No importa si están pasando por mil tormentos, jamás compartirán con nadie lo que sienten o aquello que les preocupa. No solo se obstinan en no compartir territorios físicos con nadie, el escenario emocional también es algo marcadamente privado.

Toman decisiones unilaterales

Estos hombres y mujeres tienen grandes dificultades para convivir con otras personas. En el ámbito laboral son esas voces siempre discrepantes con las que cuesta llevar proyectos en grupo. Se frustran si las cosas no son como ellos quieren y desean. No comparten ideas, no consensúan, no saben dialogar, no hacen equipo…

Asimismo, en lo que a materia relacional se refiere, rara vez logran mantener una pareja o una amistad.
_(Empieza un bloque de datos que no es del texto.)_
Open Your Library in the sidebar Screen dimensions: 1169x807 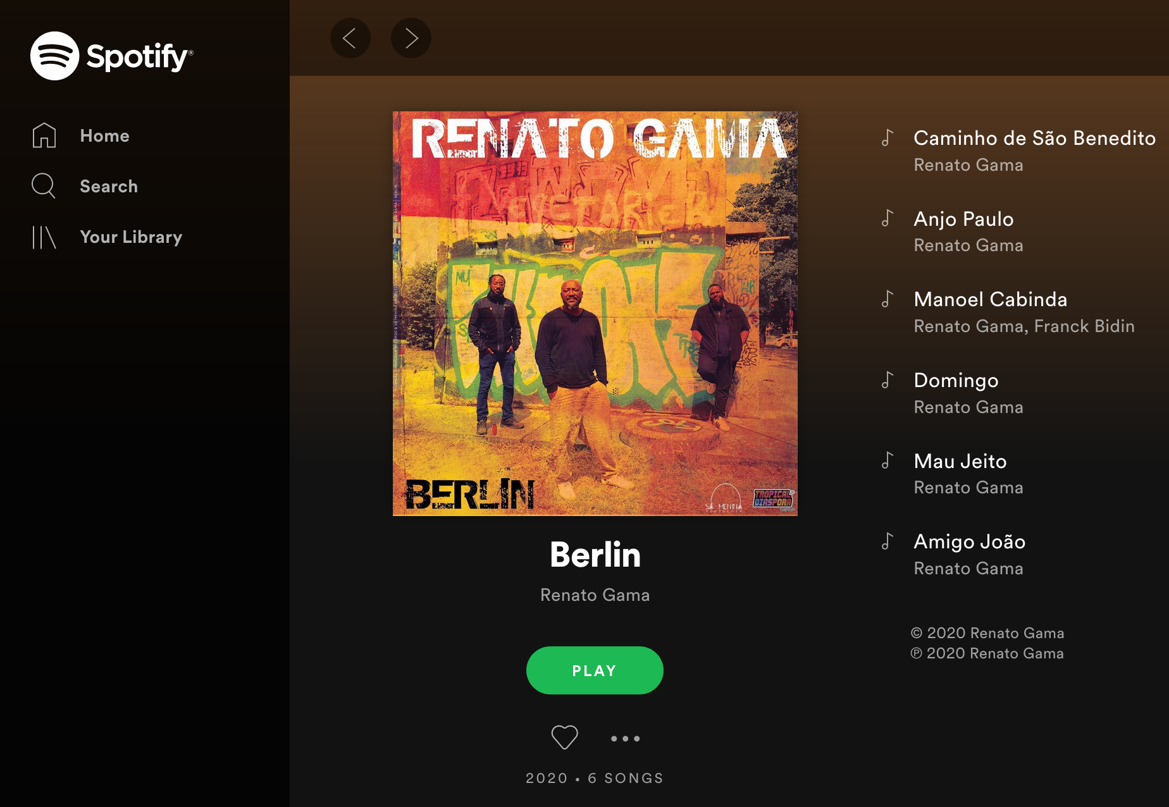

Siempre toman decisiones unilaterales y se ofenden lo indecible si no se hace lo que sugieren. 

Detestan necesitar a alguien y que alguien los necesite

Otra evidencia que define a los hiperindependientes es sentirse asfixiados cuando perciben que empiezan a necesitar a alguien. Al fin y al cabo, amar, significa experimentar el deseo de estar cerca de otro, de compartir tiempo, vida y experiencias.

Esa vinculación emocional es algo que ansían evitar a toda costa. No quieren necesitar a nadie ni que nadie los necesite a ellos; solo así evitan el riesgo de ser heridos o traicionados.

Chico de espalda con una manta evidenciando hiperindependencia
Muchas veces, detrás de la hiperindependencia está una respuesta al trauma.

¿Cuál es el origen de esta conducta?

El doctor Michael B. Sperling es un especialista en trastornos del apego. En uno de sus trabajos, incide en la importancia de seguir profundizando en cómo las alteraciones del apego en la infancia nos afectan en la edad adulta. De hecho, la hiperindependiencia es consecuencia del apego evitativo.

Sucede cuando un niño se da cuenta de que no puede contar con el amor, el apoyo y la protección de sus cuidadores.  Tarde o temprano, dejan de pedir lo que no puede recibir. Son pequeños que dejan de llorar, que reprimen las emociones y que, en buena parte de los casos, se vuelven tempranamente autosuficientes. Todo como consecuencia de unos padres ausentes y fríos emocionalmente.

Esa herida del ayer, esa rotura del vínculo afectivo con esas figuras primarias como son los progenitores, provoca (en muchos casos) que dejen de confiar en los demás. Se vuelven distantes, herméticos y temerosos en el fondo de su ser. Temen la intimidad, la cercanía, el amor en cualquiera de sus formas. Asumen, que quien te ama te traiciona, y que lo que sucedió una vez en el pasado, puede volver a repetirse…

Si es este nuestro caso, si esta es la impronta silenciosa que domina nuestra existencia, no dudemos en solicitar ayuda especializada. El cambio siempre es posible. Todos merecemos volver a confiar en los demás para construir relaciones saludables.